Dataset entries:
----

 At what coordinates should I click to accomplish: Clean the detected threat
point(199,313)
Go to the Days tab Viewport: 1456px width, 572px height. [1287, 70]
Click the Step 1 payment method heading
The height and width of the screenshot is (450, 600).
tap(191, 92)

----

(TASK STATEMENT):
Each line of the data should be reproduced exactly as it appears.

(ANSWER BOX):
 At what coordinates should I click to accomplish: Clean the detected threat
point(199,313)
Go to the Days tab Viewport: 1456px width, 572px height. [1287, 70]
Click the Step 1 payment method heading
The height and width of the screenshot is (450, 600).
tap(191, 92)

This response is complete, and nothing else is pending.